* [Passagem transcrita]:
Quando Pedro Esbarrou em Cristo…

De que estás a fugir?

Nos arredores de Roma, na Via Appia (rua Appia), uma das ruas mais antigas da cidade, existe uma igreja chamada “Quo Vadis” (onde vais). A capela foi mandada construir no século XVII, pelo cardeal D. Barberini, em memória de uma história que remonta aos tempos de Jesus. Reza a lenda que S. Pedro, ao fugir da perseguição das autoridades Romanas, indo pela Via Appia, ficou surpreendido ao esbarrar no seu mestre. Assim, perguntou a Jesus: «Domine, quo vadis?» (Senhor, onde vais?) E o Senhor respondeu: «Venio iterum crufigi» (Venho para ser crucificado de novo).

Quarta-feira da próxima semana é a Quarta-feira de Cinzas, que marca o início da Quaresma. A Quaresma é um dos “pontos fortes” do ano litúrgico, onde nos defrontamos com o sofrimento do Senhor. Mas, desta vez, talvez seja Ele que me interrogue: “Quo vadis?” Amigo, que procuras? Do que foges? E o que persegues?

Sabemos do que S. Pedro fugia – da perseguição dos Romanos e da Crucificação. E ele também estava a fugir das suas responsabilidades, ele estava a fugir do seu trabalho!

A Quaresma lembra-nos a Cruz e a Crucificação de Cristo. Mas, muitas vezes, imaginamos esta Cruz como algo diferente, tal como jejuarmos e abstermo-nos de comer carne. Algumas pessoas pensam que significa auto-flagelação. Para muitos, definitivamente, não é algo que se faça todos os dias, algo diferente do nosso costumeiro quotidiano. Muitos cristãos pensam que na Quaresma precisam de deixar as suas ocupações diárias. Em algumas ocasiões devemos jejuar e fazer abstinência, pois Jesus disse que cada um que desejasse segui-Lo, deveria «carregar a sua Cruz quotidiana (Lucas 9:23)». Todas as quatro palavras desta frase são importantes, incluindo as palavras “SUA”e “QUOTIDIANA”.

CADA UM COM A SUA PRÓPRIA CRUZ. O facto de Jesus desejar que cada um “carregue a sua Cruz” significa que há uma Cruz específica, destinada por Deus, para cada um de nós. Cada Cruz é personalizada, porque as Cruzes não são produzidas em massa em linhas de montagem automáticas. Não há duas iguais, da mesma forma que não há duas pessoas exactamente iguais. Cada pessoa é única, e cada pessoa tem uma missão que mais ninguém pode executar por ela. Não faz sentido comparar a minha Cruz com a vossa, especialmente quando a vossa Cruz parece ser mais leve, mais atraente, mais suportável.

E porque Deus é infinitamente sábio, tenho a certeza que a Cruz que foi feita para mim é a mais apropriada, sendo aquela que me poderá dar o melhor.

* [Instrução escrita 1]:
Edite a listagem, começando na linha que contém "Click the help icon next to Volume" e parando depois da linha que contém "This screenshot has height=391, width=728.". Reescreva essas linhas com "help icon" substituído por "settings icon", mantendo tudo o resto igual.
O texto sobre a Quaresma e a listagem não têm qualquer relação entre si.

* [Listagem fornecida]:
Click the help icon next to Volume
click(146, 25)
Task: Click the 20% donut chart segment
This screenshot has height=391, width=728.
...
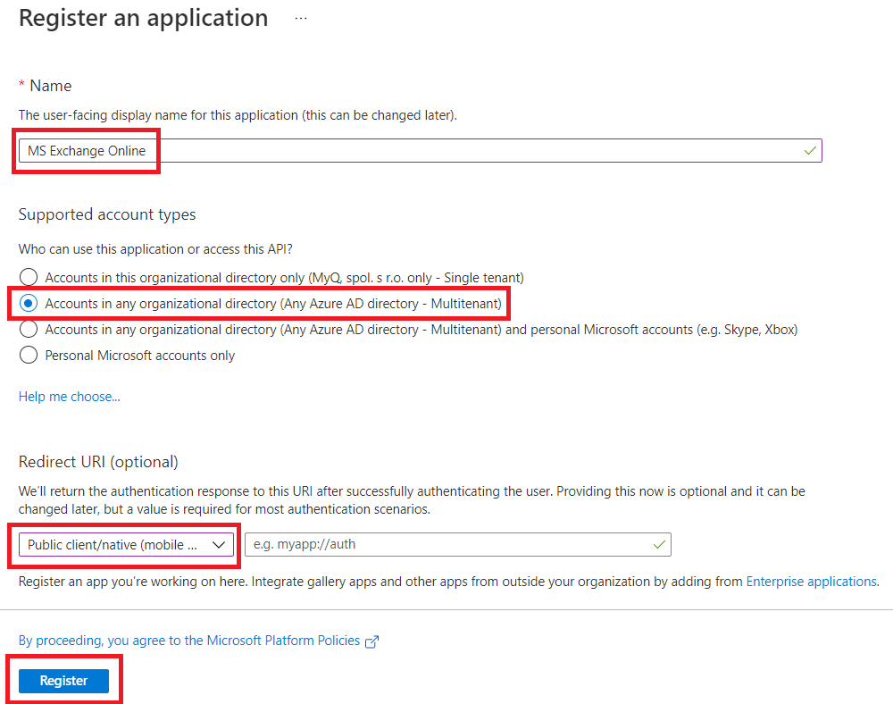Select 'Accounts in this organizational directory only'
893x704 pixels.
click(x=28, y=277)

* [Instrução escrita 2]:
Resuma em forma de lista o parágrafo do texto sobre a Quaresma que começa por "CADA UM COM A SUA PRÓPRIA CRUZ", mantendo os factos principais.

* [Resultado do exercício 1]:
Click the settings icon next to Volume
click(146, 25)
Task: Click the 20% donut chart segment
This screenshot has height=391, width=728.

* [Resultado do exercício 2]:
- Jesus deseja que cada um "carregue a sua Cruz", o que significa que Deus destinou uma Cruz específica a cada pessoa.
- Cada Cruz é personalizada, e não há duas iguais, tal como não há duas pessoas exatamente iguais.
- Cada pessoa é única e tem uma missão que mais ninguém pode executar por ela.
- Não faz sentido comparar a própria Cruz com a dos outros, sobretudo quando a dos outros parece mais leve, mais atraente ou mais suportável.